Roberta’s significant contribution on research into sex workers cannot be underestimated. Her decades of experience in sex work activism were evident in her ethical and community orientated approach to sex worker research. Acutely aware of the generally held misconceptions about the sex industry, and conscious of important identity and peer questions, her research always encompassed and involved the sex worker community and organisations including SWOP NSW and Scarlet Alliance, Australian Sex Workers Association as influential contributors. Her groundbreaking research provided the important evidence base to fight against bad laws and to break harmful myths and stereotypes about sex workers. Her substantial body of work spanning close to four decades remains profoundly influential today and is often cited in contemporary research on sex work.

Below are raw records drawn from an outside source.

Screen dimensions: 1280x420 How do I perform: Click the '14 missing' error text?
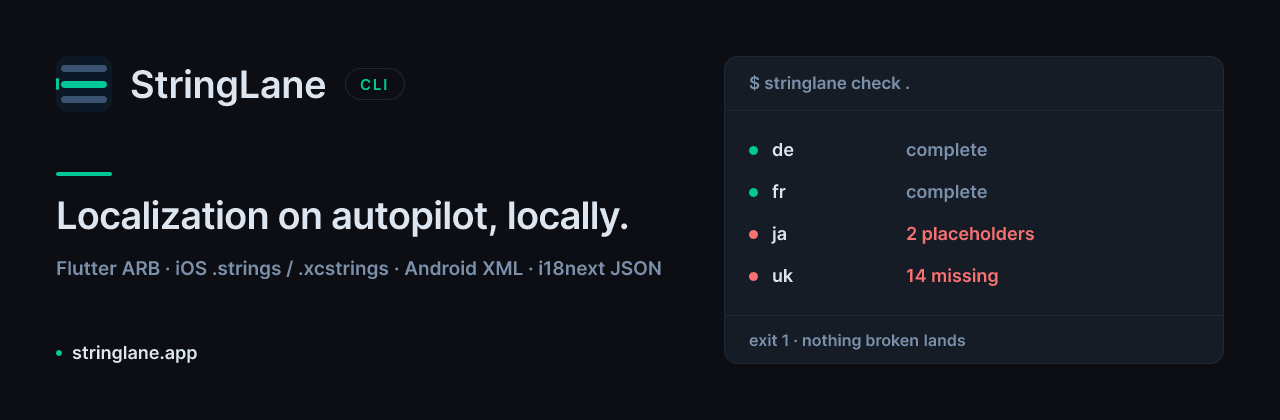click(952, 276)
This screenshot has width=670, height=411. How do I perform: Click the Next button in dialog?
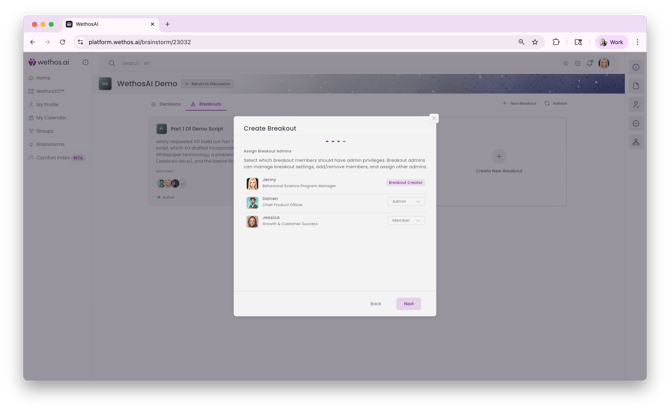point(408,303)

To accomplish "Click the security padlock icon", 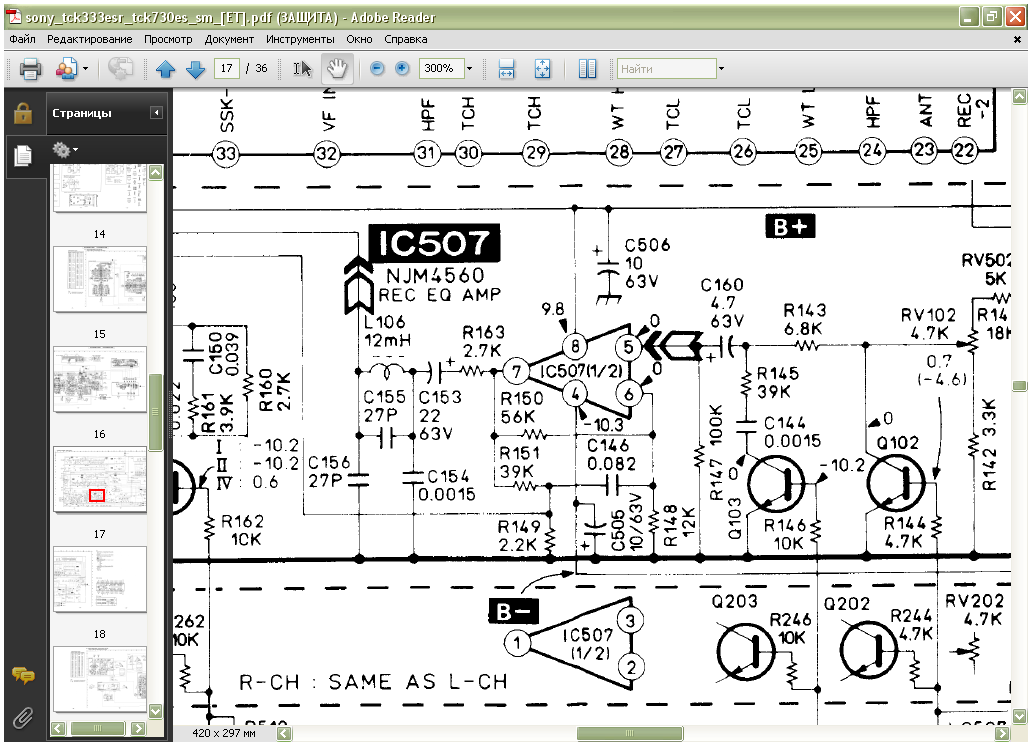I will point(22,112).
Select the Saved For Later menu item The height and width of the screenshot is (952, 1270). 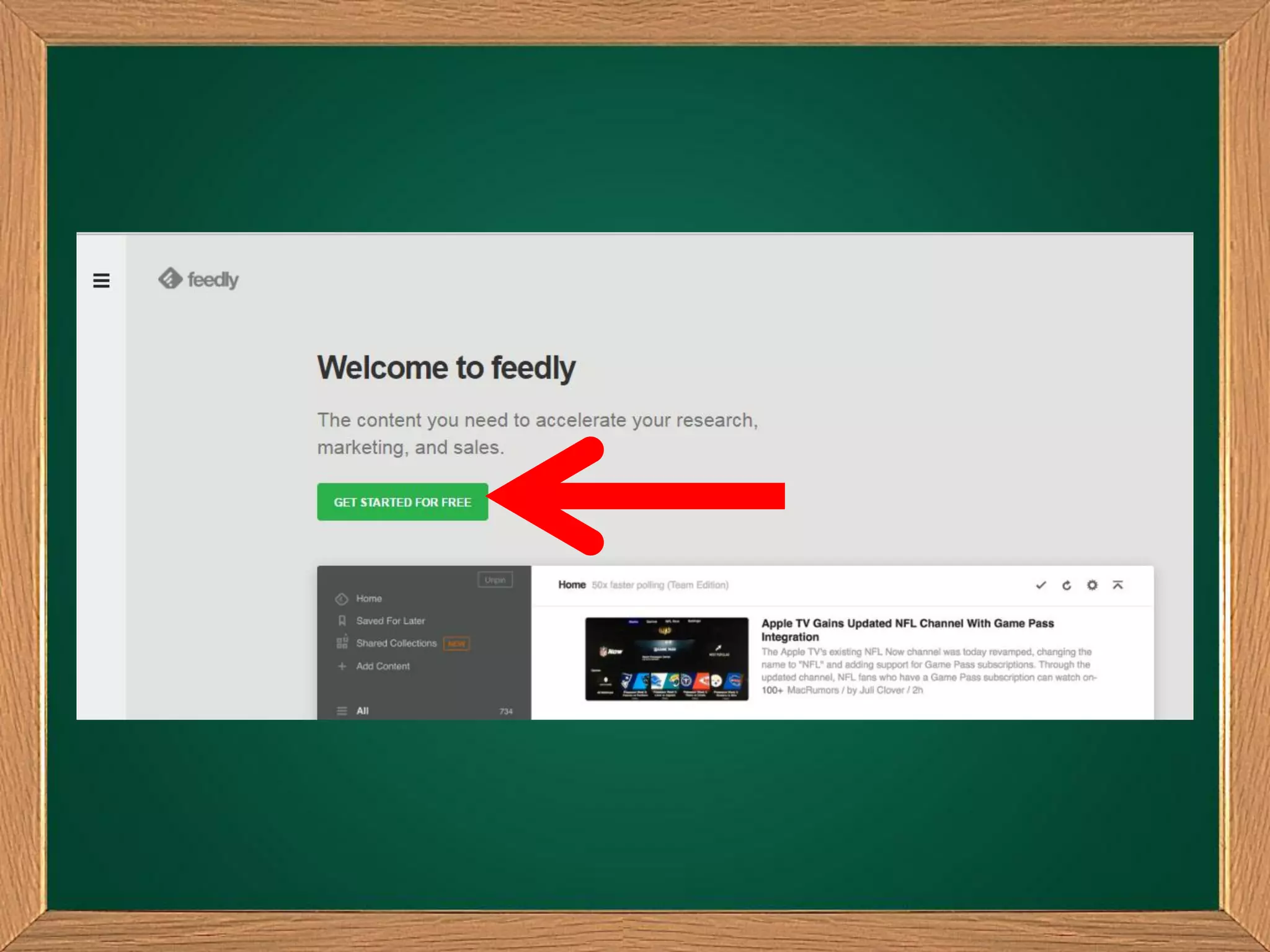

It would be hard to quantify the number of trans people and sex workers that have benefited from Roberta’s work and legacy. Much of the work conducted by sex worker organisations today still takes its cues from Roberta’s early work, addressing the complex and intersecting needs of sex workers, while simultaneously working on reducing the structural and systemic barriers sex workers face. Roberta was a trail blazer and her impact on the health safety and rights of sex workers and trans people has been vast and enduring. She will be greatly missed. Vale, Roberta Perkins

Roberta was recently reunited with her children Deborah and Bradley and their mother Barbara. We would like to offer our heartfelt condolences to her family, friends and all who knew and loved Roberta.

Roberta’s friends and family would like to invite anyone who wants to join in celebrating her life this coming Friday the 29th of June at 12pm. The service will be held at The Anne Wilson Funeral Chapel in Mona Vale, located on the corner of Barrenjoey Rd and Darley St. in Mona Vale.